The quotation is from Tim Taylor, star of TV's long defunct sitcom: Glimpses of Heidi, but suits my purpose here, which is to discuss our tendency to remember things in terms of what's important to us rather in terms of what really happened.
A big part of the dominant wintel mythology, for example, is based on three beliefs, all of them wrong:
- that the people behind Intel invented the microprocessor during the early seventies;
In reality the first microprocessors were built years earlier Ray Holt and his colleagues at AiResearch for the F-14 flight controller. Their work ended up at American Microsysystems and the staff involved, when American decided there was no future in microprocessors (!), ended up founding the MC68XX line at Motorola.
- that Microsoft's first commercial OS offering was MS-DOS.
It wasn't: they paid Toronto's HCR to put together Xenix and sold that for over a year before paying Tim Patterson at Seattle Computer products to put together the quick and dirty CP/M rip out that became first PC-DOS and then MS-DOS.
- that the original PC introduced in 1981 represented the state of the art at the time.
It didn't. In fact it under-performed IBM's own 5220(!) from 1971/2 and used an eight bit downgrade of Intel's 16bit 8086 -a chip that itself so under performed Zilog's Z series that only Exxon's timely intervention saved Intel for IBM - and all at a time when quite a few companies were building Unix desktops around Motorola's line of 16/32bit processors and co-processors.
The use of mythic history as an IT sales tool is not, of course, limited to wintel -quick: who started Red Hat Linux and where did he work at the time? if you think it was Bob Young and he ran a software distributor, you're wrong: it was Marc Ewing and he worked as a developer for IBM.
Revisionism gets even more interesting when we let our natural inability to see backwards mislead us in terms of where we see ourselves going. People are starting to understand, for example, that most of today's programming reflexes don't port well to the hottest new hardware - IBM's cell and Sun's CMT/SMP machines. Great, but why does the future for programming look like it's going backwards?
More precisely, where are the new ideas? Tim Bray, the widefinder project originator I mentioned yesterday, seems to think the future might look like Erlang - put together by Armstrong, Virding et al at the Ericsson Computer Science Laboratory during the mid to late eighties. I can't see either LISP or APL becoming any more popular today than they were in the sixties, but both fit the new hardware paradigms like custom made gloves - and while I really like what I think I understand about Sun's Fortress language, it too seems much more about delivering on old ideas than about creating a new intellectual framework for working with either SMP or grid style parallelism.
Of course, you can argue that old ideas rule: for example, much of the intellectual capital embedded in today's latest and greatest enterprise resource management packages comes from work on game theory done by Morgenstern and von Neuman - in 1928.
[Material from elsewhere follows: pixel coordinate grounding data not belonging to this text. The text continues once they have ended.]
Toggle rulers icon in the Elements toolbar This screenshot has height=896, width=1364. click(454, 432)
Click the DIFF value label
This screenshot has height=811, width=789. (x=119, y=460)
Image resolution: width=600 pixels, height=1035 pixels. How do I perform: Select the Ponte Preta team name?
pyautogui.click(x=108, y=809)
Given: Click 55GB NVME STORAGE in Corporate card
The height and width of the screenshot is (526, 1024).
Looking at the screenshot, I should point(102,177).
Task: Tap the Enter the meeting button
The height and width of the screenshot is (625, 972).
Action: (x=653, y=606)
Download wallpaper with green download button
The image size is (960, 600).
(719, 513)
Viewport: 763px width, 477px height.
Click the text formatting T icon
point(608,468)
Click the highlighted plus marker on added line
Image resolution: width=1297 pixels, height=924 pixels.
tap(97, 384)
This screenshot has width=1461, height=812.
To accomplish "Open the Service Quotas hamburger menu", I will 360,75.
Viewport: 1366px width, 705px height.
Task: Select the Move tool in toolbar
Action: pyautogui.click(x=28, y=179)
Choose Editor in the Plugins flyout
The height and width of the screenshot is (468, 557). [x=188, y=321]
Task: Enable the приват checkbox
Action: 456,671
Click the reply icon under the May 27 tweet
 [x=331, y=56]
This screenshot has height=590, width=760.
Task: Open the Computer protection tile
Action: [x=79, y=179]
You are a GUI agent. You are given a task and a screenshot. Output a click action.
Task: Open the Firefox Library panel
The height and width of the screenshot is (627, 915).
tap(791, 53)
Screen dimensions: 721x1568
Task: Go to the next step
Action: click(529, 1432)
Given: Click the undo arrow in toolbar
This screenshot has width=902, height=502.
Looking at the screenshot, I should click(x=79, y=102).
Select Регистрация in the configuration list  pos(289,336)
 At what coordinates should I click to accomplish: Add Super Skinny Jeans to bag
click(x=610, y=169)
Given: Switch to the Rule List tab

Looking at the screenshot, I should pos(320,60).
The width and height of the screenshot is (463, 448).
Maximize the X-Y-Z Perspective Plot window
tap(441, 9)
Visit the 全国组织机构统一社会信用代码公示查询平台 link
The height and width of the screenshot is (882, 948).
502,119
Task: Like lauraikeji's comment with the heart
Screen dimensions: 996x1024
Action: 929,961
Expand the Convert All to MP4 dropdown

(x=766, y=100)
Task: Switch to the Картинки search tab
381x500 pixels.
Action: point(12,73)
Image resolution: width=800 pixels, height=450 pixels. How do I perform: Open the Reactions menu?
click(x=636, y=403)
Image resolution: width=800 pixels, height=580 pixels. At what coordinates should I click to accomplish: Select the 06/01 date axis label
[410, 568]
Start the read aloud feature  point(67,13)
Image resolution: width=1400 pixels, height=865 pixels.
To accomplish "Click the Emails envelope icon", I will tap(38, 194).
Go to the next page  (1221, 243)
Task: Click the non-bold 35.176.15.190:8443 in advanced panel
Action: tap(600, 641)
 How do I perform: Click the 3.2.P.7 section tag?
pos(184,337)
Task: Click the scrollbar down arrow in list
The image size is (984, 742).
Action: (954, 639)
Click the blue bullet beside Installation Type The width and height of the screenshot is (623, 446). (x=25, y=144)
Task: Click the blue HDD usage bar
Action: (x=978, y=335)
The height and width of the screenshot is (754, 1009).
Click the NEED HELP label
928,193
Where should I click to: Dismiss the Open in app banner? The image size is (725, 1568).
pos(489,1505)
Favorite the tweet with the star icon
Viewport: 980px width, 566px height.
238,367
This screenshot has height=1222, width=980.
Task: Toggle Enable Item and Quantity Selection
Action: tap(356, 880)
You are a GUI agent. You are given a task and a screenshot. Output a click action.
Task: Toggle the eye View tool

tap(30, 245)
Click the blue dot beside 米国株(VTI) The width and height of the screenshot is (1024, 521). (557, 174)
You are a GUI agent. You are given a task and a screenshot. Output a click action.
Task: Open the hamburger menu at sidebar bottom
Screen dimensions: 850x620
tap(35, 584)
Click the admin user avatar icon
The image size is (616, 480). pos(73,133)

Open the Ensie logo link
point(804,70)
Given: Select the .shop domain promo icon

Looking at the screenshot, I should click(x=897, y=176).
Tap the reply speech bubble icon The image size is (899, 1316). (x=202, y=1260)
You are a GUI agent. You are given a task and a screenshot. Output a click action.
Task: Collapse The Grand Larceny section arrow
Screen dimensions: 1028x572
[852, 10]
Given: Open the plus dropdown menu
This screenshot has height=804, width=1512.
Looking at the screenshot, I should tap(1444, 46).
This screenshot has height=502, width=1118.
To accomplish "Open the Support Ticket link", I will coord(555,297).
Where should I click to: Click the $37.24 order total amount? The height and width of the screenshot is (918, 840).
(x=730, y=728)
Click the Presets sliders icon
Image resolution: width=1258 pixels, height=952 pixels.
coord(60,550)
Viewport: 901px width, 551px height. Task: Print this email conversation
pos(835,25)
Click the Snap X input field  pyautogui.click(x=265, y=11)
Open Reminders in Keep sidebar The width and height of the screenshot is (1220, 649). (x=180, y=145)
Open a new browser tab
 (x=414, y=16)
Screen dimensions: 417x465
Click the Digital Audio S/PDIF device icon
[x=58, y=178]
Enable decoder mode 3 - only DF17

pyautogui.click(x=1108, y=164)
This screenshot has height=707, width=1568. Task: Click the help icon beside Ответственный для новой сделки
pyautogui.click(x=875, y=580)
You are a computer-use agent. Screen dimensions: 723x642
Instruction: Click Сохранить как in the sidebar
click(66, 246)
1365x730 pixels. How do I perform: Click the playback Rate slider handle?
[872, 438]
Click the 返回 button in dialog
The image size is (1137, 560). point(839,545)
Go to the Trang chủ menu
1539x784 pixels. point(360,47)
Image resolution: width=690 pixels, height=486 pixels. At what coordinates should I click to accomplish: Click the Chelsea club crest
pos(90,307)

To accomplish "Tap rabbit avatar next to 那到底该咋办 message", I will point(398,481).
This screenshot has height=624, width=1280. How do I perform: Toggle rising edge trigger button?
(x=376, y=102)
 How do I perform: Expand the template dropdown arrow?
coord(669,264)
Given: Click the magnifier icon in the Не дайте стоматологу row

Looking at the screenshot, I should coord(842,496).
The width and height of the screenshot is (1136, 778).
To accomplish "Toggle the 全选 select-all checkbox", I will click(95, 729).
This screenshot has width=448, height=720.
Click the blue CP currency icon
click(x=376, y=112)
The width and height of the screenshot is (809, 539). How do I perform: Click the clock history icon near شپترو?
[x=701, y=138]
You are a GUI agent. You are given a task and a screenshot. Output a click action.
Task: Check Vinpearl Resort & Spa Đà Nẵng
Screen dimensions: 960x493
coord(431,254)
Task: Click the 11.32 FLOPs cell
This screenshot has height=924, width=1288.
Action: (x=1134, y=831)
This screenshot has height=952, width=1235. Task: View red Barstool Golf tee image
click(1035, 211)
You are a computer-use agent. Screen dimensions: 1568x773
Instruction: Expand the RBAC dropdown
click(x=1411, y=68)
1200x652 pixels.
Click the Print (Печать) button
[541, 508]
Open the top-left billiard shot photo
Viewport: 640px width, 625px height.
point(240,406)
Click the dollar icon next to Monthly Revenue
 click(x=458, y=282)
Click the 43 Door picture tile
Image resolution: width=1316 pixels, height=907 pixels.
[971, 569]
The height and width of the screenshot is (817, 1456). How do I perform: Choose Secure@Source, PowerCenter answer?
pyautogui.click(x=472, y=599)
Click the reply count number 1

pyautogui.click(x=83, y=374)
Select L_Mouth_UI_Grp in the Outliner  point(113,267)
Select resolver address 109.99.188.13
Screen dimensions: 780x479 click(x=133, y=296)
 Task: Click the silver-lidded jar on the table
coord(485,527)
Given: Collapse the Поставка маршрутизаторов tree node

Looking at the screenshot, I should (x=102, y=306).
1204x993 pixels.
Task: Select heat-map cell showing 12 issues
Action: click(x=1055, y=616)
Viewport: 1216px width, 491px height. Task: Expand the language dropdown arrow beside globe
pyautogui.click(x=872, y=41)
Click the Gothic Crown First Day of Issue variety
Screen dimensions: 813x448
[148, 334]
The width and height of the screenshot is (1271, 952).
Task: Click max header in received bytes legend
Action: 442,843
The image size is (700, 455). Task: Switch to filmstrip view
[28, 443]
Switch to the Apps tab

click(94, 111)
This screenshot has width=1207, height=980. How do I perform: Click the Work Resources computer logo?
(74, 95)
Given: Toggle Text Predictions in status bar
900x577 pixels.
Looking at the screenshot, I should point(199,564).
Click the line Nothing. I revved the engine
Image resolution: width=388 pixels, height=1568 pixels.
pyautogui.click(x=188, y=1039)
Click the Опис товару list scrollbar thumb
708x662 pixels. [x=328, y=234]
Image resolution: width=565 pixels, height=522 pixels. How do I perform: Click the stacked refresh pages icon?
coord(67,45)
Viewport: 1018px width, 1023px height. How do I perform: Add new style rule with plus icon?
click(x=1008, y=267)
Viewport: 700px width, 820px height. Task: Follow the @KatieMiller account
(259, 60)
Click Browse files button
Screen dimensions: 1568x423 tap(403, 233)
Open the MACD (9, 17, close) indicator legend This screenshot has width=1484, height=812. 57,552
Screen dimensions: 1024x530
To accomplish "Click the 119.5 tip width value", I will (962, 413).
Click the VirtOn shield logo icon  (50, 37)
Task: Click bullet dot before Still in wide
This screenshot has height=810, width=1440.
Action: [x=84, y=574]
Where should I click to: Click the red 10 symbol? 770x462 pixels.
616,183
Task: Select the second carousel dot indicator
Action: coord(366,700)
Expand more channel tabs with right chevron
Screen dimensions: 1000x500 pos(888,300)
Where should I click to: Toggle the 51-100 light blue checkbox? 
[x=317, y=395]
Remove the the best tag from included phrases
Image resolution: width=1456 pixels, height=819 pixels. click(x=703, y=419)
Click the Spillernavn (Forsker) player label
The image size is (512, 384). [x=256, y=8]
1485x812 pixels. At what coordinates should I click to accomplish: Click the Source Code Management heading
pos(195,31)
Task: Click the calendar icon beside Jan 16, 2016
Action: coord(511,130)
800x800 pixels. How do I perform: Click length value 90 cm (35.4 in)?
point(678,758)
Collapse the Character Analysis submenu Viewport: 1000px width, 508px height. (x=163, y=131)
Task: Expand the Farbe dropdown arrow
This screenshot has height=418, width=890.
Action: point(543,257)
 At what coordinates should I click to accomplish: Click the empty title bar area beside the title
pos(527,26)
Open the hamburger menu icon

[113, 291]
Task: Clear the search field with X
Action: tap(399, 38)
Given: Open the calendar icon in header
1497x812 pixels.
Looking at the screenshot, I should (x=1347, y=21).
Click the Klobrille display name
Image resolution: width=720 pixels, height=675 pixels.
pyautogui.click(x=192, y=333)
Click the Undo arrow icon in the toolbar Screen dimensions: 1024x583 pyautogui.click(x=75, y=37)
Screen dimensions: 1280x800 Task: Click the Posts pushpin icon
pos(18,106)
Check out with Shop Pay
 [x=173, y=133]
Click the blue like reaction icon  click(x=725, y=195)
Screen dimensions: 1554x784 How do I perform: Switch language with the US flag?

It's just nonsense to claim that there are no new ideas - but as a practical matter we seem to recognize the value of ideas only if they correspond to our, usually incorrect, understanding of what came before them. As a result a lot of old ideas look new - not because they are, but because we've lost track of what came before, and after, them - so I think the lesson in all this is that if you've got a new idea for 2008, your success in getting it accepted will largely depend on your ability to place it in an historical context acceptable to your audience.
And on that depressing note: Merry Christmas! (best -ofs until next Friday's attempt to "top ten" 2007.)